The Juggler of Our Lady and Talking Lines by R.O. Blechman
…The Juggler of Our Lady (published in 1953) was a signpost on the way to the “graphic novel,” like Freeman’s It Shouldn’t Happen, Dunn’s East of Fifth, and Gropper’s Alley Oop. All of these books were “graphic novel” anomalies done long before any one ever dreamed up that awful term.
–“Introduction by Seth,” Talking Lines: The Graphic Stories of R.O. Blechman.
Awful indeed. And now, the ubiquitous “graphic novel” is being used to refer back to earlier works, in the process broadening its historical reach. But Seth is right—The Juggler of Our Lady is unique as an early example of extended graphic narrative, and as the predecessor for great things to come by R.O. Blechman, now hailed as one of the greats of cartoon storytelling.
Talking Lines (Drawn & Quarterly, 2010) is a selected retrospective of Blechman’s work, dated from a series of one-page “silent cartoons” published in the magazine Humbug in 1957-58, up to the two-page “The Birth of the Croissant and the Bagel” published in the New York Times in 2009—though the stories are not included in chronological order. At least as interesting as the works themselves is Blechman’s commentary included at the beginning of each selection, which provides additional context for the stories in their republished format.

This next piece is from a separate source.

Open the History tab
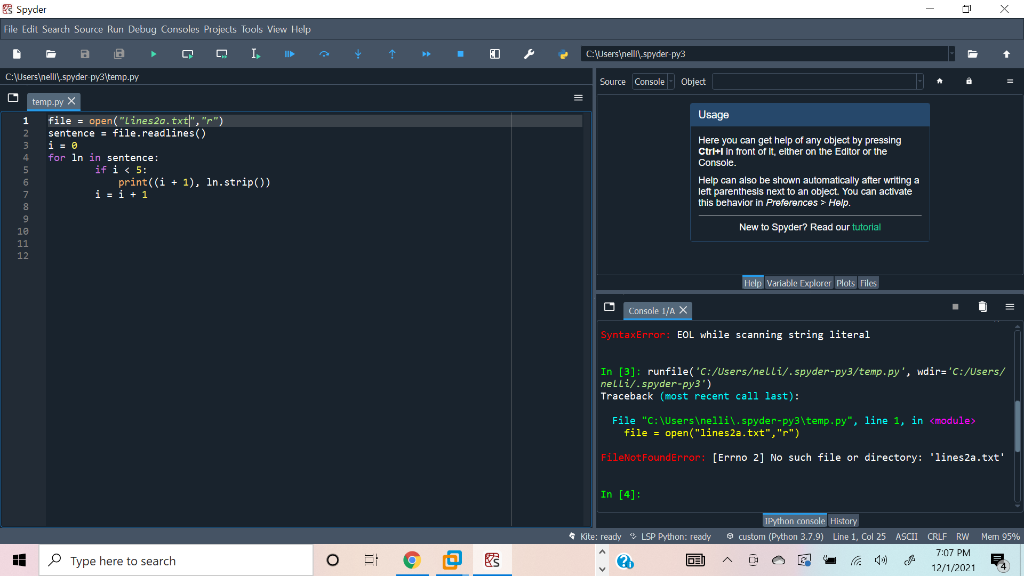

Blechman’s vignettes may be likened to whimsical modern cartoon fables. His tales function on an allegorical level, as children’s fiction for adults, if you like. In the preface to a later edition of The Juggler of Our Lady by Maurice Sendak (which itself was originally printed in an extended format in R.O. Blechman: Behind the Lines (Hudson Hills, 1980), Sendak salutes the “fierce, first freshness” of the “child view” that Blechman possesses. Sendak acknowledges Blechman as a tremendous inspiration at a time when the creator of Where the Wild Things Are was still discovering his own artistic voice.
Personally, I find that more important than labeling the actual style of Blechman’s work is the fact that his first widely recognized story is a tale about juggling. Yes, of course, The Juggler of Our Lady is about more than just juggling. But as a juggler, this tale is especially resonant to me, since the greatest gift that juggling can bring to its practitioner is the joy of juggling for its own sake—or in the case of Cantalbert, juggling for higher, divinely inspired purpose. Perhaps the two inspirations are not so different…
For all the lofty interpretation that can be (and has been) attributed to The Juggler of Our Lady, the cartoons in Talking Lines address such weighty issues as the Vietnam war, the US military-industrial complex, the destruction of single occupancy apartment buildings in Manhattan in the 1960s and 1970s, and illegal phone tapping by the U.S. government. On a lighter note, “Magicat” is a story inspired by Jeane Dixon’s horoscope readings. Magicat is accompanied by a cockroach named Cornelius—perhaps this unlikely combination is a silent nod to Don Marquis’ Archy and Mehitabel, illustrated by George Herriman. There are many more stories in addition to those mentioned, including the previously unpublished “Georgie” (1992), a story about “starting fresh” that spans the last one hundred-plus pages of the book. The last piece, “Reflections,” is an apt ending to a fifty year career retrospective. Blechman musingly remarks, “This really happened. A few years ago I looked in my mirror and my grandfather appeared. In my mirror!”
The unsteady line, deceptively perfected, is found throughout Blechman’s stories is unnerving in its simplicity. At a first glance, it lets us know that we, too, can be cartoonists if we only find the courage to believe in the worth of our stories and our motor skills, however unrefined. We don’t need to fill up the page with exquisitely rendered illustration—Blechman gives us permission to populate the page with sometimes-infinitesimal doodles. Though to reach Blechman’s level of artistry doing so would take a lifetime.